Data to process Start Marker
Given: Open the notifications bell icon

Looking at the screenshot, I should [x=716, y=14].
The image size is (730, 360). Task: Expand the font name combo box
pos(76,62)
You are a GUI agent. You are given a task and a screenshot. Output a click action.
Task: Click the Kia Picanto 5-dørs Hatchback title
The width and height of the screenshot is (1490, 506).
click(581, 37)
Data to process End Marker
Data to process Start Marker
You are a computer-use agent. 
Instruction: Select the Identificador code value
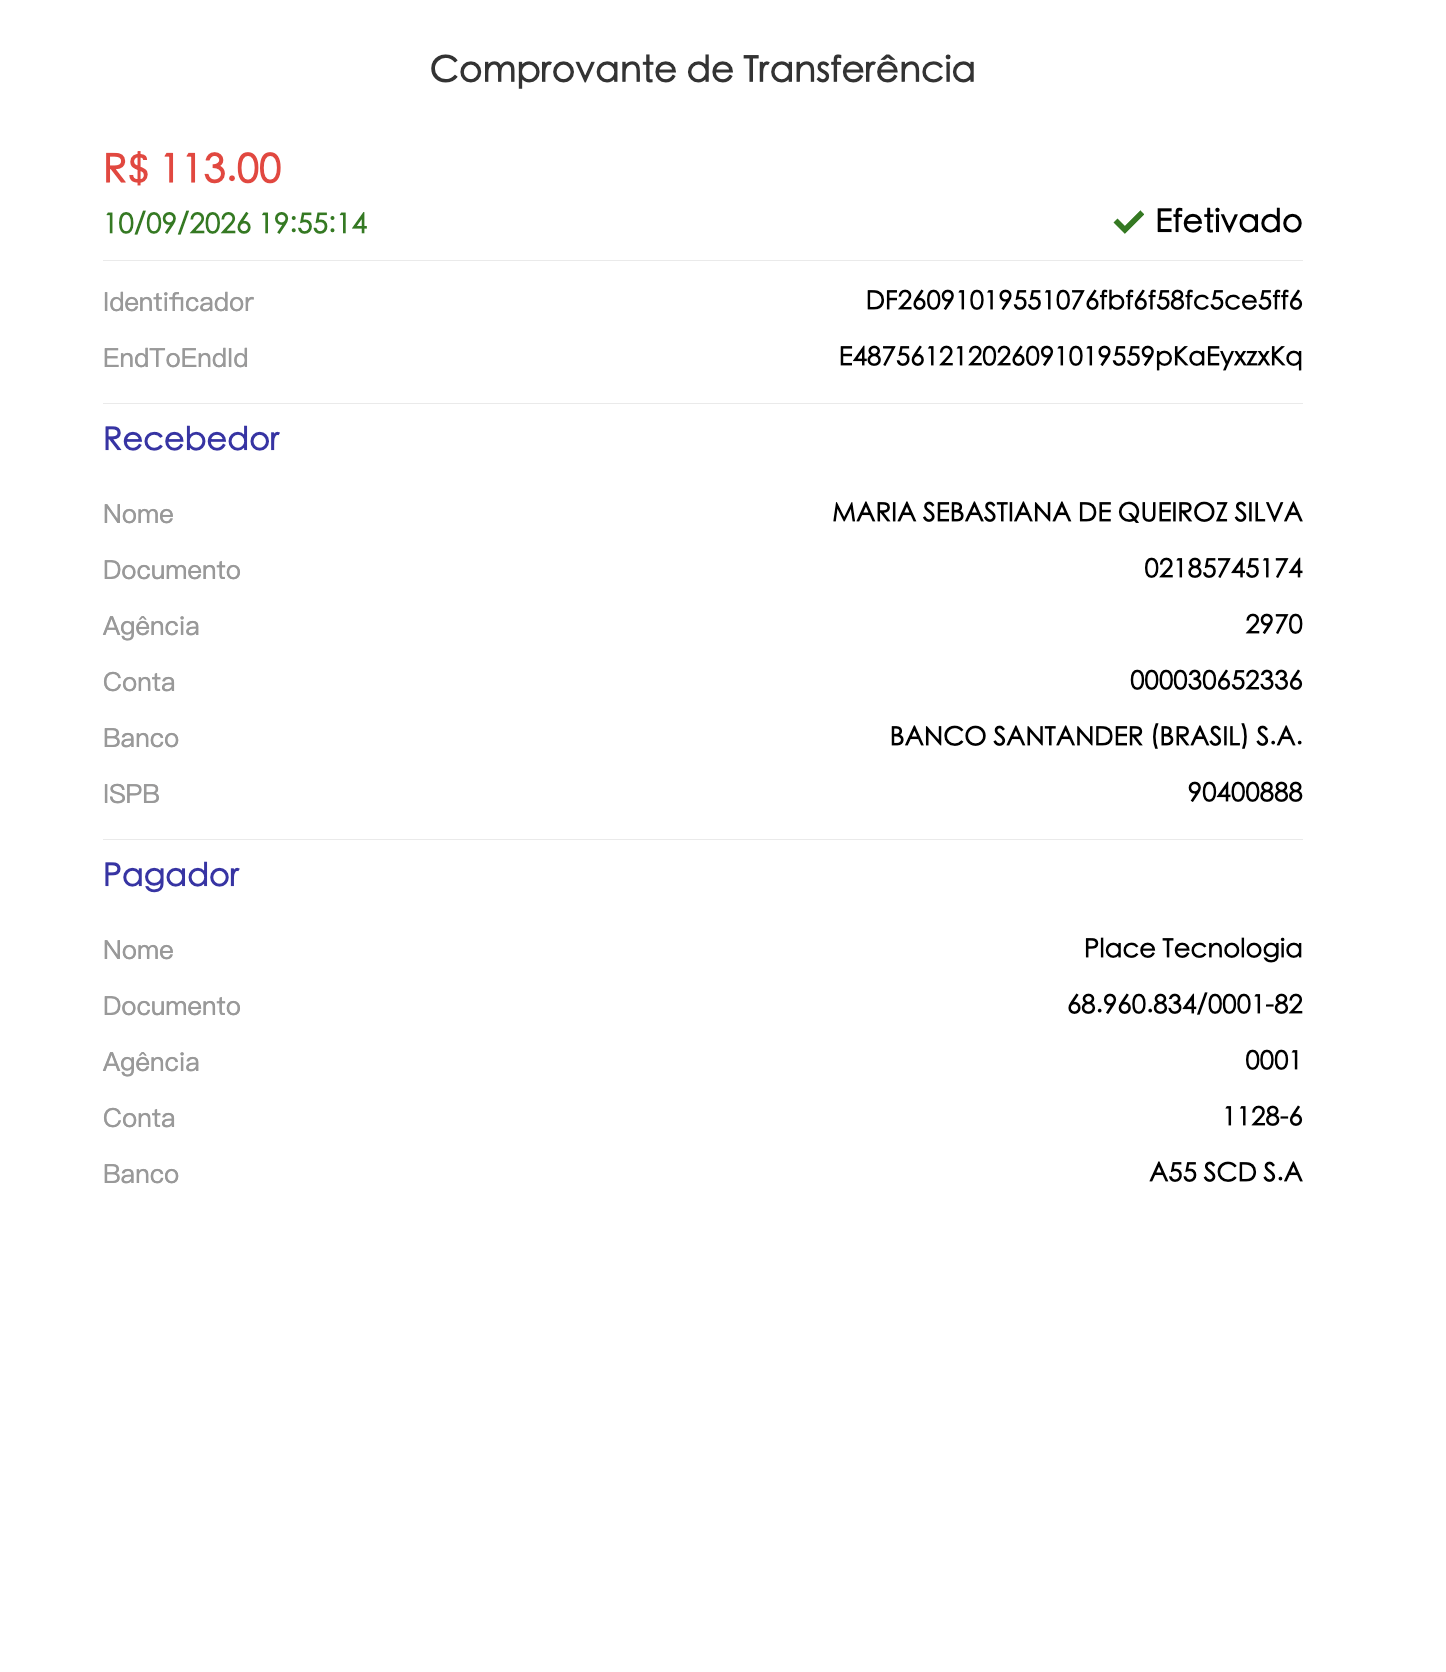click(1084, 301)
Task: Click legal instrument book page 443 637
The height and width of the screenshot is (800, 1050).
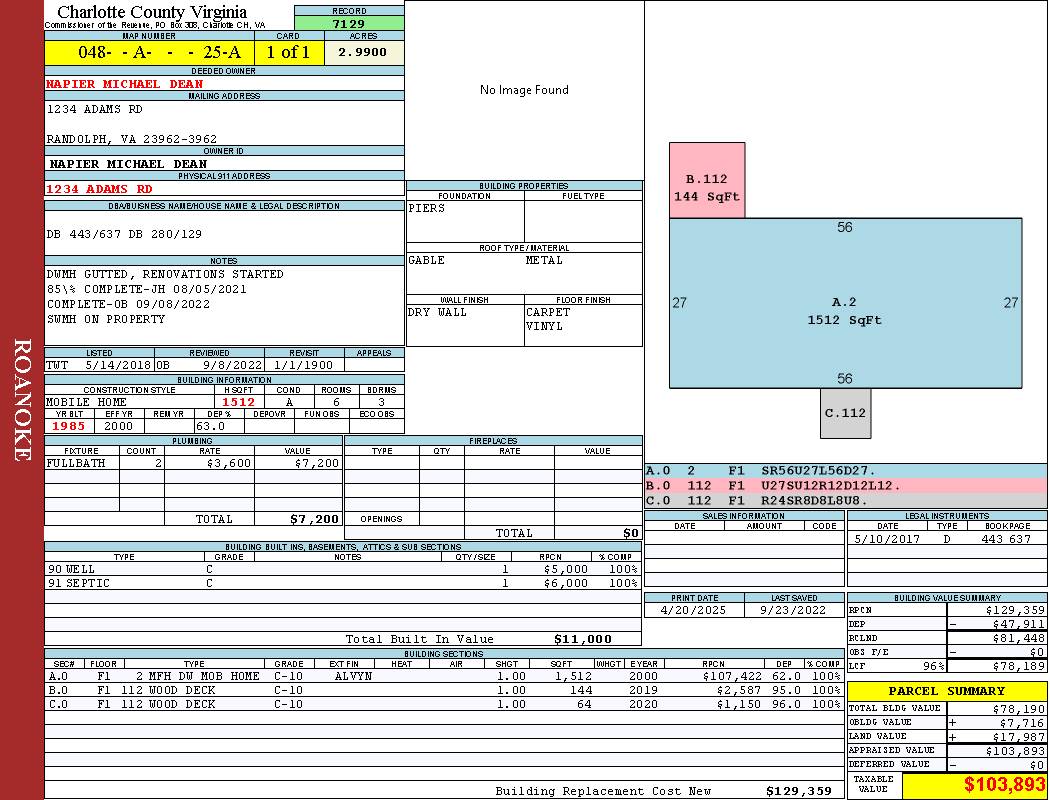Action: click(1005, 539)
Data to process End Marker
Among the entries, how many lines contain the string "agent"? Give the number without anything else.

▶ _Answer area_:
2